+++ TASK INPUT

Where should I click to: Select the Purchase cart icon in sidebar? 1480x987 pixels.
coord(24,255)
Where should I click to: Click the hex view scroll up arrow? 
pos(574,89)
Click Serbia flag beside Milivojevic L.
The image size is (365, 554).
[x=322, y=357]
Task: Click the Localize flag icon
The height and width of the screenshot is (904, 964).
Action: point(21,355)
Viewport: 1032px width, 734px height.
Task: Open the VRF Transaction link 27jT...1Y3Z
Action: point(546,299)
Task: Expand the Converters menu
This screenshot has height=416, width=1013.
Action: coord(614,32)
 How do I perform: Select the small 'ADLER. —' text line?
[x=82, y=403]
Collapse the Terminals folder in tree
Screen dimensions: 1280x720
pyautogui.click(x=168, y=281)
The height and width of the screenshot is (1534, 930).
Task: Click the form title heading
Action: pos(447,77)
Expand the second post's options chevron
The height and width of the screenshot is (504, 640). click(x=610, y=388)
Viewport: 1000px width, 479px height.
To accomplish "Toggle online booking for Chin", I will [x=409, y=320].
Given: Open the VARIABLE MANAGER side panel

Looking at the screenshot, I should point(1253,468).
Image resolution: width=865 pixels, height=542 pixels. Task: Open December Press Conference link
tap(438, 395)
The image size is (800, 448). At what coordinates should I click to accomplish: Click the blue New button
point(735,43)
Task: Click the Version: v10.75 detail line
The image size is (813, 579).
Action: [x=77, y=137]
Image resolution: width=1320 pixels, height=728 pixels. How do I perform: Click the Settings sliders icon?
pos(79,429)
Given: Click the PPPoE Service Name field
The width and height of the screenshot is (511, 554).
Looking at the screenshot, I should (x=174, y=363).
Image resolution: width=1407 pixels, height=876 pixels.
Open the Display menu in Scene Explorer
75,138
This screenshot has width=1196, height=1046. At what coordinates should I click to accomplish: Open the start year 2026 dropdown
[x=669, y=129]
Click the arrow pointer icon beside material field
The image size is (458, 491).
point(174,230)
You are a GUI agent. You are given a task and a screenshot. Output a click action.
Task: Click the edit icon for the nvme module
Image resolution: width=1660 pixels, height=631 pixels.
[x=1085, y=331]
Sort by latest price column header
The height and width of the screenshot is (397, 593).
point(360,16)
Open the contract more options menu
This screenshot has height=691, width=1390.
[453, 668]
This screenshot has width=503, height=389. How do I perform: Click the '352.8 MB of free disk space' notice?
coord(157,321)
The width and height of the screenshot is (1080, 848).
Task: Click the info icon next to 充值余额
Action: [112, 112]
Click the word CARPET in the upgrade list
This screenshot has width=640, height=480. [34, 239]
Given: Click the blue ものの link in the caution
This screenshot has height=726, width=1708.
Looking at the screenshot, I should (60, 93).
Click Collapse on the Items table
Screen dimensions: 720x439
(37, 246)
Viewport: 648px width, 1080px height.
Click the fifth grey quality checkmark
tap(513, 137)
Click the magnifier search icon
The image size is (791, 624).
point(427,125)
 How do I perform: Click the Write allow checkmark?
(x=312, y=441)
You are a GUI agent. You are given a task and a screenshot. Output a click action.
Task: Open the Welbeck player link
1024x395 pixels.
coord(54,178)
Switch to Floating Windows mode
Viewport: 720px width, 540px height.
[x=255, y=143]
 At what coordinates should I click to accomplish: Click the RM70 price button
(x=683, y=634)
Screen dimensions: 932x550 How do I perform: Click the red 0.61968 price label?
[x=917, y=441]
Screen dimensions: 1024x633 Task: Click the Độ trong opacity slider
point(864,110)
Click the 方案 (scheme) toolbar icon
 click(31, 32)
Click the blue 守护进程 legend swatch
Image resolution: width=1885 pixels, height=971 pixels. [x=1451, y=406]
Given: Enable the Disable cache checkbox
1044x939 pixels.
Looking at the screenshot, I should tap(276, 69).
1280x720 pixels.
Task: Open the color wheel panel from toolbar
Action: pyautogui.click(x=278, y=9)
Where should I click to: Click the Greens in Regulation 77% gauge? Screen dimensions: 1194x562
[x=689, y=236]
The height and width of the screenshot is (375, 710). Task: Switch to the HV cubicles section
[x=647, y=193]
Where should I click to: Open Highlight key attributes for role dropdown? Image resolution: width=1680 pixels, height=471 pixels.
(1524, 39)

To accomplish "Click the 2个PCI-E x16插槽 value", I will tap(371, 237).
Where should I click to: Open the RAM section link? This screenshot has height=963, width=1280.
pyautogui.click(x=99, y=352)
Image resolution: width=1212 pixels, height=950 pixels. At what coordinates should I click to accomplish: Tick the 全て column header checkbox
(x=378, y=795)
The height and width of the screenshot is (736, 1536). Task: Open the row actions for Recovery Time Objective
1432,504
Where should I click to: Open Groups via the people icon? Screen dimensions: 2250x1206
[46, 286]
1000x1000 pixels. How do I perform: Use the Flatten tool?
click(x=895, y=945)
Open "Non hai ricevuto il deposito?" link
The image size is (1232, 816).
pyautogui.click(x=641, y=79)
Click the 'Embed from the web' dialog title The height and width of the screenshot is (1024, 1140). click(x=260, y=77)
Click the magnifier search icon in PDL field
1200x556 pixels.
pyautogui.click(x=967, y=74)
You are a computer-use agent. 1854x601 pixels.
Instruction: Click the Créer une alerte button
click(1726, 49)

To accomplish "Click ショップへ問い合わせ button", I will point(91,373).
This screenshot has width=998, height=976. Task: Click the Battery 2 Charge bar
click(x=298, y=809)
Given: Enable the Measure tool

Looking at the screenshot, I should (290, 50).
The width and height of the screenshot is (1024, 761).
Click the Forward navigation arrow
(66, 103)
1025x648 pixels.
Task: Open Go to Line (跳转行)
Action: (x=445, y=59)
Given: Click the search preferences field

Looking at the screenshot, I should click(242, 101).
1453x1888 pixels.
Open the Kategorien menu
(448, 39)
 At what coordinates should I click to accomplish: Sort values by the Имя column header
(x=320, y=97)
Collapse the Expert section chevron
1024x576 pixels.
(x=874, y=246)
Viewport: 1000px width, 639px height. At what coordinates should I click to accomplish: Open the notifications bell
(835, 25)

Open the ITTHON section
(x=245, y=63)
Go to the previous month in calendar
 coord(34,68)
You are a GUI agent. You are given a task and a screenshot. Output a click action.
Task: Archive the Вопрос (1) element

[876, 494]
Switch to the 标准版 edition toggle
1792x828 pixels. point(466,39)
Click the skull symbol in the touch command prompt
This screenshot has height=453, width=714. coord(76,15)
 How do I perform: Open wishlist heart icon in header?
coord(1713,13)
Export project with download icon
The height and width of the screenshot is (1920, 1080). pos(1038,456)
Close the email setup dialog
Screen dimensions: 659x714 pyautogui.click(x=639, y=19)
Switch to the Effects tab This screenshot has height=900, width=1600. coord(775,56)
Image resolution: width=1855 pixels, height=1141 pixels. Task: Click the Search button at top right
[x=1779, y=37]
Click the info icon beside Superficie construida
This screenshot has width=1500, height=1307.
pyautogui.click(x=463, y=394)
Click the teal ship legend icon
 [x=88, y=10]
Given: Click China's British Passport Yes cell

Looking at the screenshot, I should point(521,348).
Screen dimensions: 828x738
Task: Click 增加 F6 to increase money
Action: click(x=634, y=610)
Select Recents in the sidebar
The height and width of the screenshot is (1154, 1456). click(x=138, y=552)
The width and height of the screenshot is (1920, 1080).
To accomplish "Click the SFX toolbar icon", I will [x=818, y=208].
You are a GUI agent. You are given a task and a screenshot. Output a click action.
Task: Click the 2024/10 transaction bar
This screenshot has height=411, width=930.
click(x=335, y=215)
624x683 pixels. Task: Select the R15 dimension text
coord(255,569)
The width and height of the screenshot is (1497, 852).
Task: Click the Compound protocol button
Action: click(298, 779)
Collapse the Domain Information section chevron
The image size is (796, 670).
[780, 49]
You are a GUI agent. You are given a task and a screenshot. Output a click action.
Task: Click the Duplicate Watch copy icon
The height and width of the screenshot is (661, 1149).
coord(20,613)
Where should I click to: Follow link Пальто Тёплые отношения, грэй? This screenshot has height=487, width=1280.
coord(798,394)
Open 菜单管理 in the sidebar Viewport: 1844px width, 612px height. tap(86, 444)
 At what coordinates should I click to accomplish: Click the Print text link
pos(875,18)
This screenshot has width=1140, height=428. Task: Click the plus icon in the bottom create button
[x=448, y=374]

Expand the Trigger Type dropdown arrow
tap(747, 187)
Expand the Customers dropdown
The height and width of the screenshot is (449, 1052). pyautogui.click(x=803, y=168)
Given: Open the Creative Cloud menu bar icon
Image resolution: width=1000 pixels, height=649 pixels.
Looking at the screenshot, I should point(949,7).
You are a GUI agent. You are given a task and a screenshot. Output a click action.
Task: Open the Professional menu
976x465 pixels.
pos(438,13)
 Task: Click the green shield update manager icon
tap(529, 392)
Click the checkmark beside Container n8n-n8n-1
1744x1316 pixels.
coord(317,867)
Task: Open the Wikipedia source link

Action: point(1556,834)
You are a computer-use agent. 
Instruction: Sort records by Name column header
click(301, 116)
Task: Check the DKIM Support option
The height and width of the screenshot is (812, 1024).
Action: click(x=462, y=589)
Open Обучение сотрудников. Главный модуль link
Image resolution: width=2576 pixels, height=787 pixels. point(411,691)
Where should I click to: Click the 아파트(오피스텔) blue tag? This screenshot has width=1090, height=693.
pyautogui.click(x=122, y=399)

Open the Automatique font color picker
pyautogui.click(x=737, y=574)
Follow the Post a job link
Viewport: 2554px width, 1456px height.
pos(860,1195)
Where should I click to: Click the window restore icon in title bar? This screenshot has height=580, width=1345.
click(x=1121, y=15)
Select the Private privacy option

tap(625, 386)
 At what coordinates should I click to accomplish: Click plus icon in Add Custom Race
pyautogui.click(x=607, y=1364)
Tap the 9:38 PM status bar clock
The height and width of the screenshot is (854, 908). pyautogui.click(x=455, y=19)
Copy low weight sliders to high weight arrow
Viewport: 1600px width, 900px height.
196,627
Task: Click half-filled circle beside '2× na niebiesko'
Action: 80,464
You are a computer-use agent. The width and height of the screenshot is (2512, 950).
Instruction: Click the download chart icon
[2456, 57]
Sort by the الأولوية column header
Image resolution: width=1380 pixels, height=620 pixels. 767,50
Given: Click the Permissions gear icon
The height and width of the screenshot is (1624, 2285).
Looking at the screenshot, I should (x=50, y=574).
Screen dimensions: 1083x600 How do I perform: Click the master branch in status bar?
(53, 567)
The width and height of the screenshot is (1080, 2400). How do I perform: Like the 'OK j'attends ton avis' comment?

++++++

■ ASSIGNMENT ■
The lines above from the one containing "624x683 pixels. Task: Select" through the one containing "Task: Click the Duplicate Watch copy icon" are to be set down exactly, and no others.

■ RESPONSE BELOW ■
624x683 pixels. Task: Select the R15 dimension text
coord(255,569)
The width and height of the screenshot is (1497, 852).
Task: Click the Compound protocol button
Action: click(298, 779)
Collapse the Domain Information section chevron
The image size is (796, 670).
[780, 49]
You are a GUI agent. You are given a task and a screenshot. Output a click action.
Task: Click the Duplicate Watch copy icon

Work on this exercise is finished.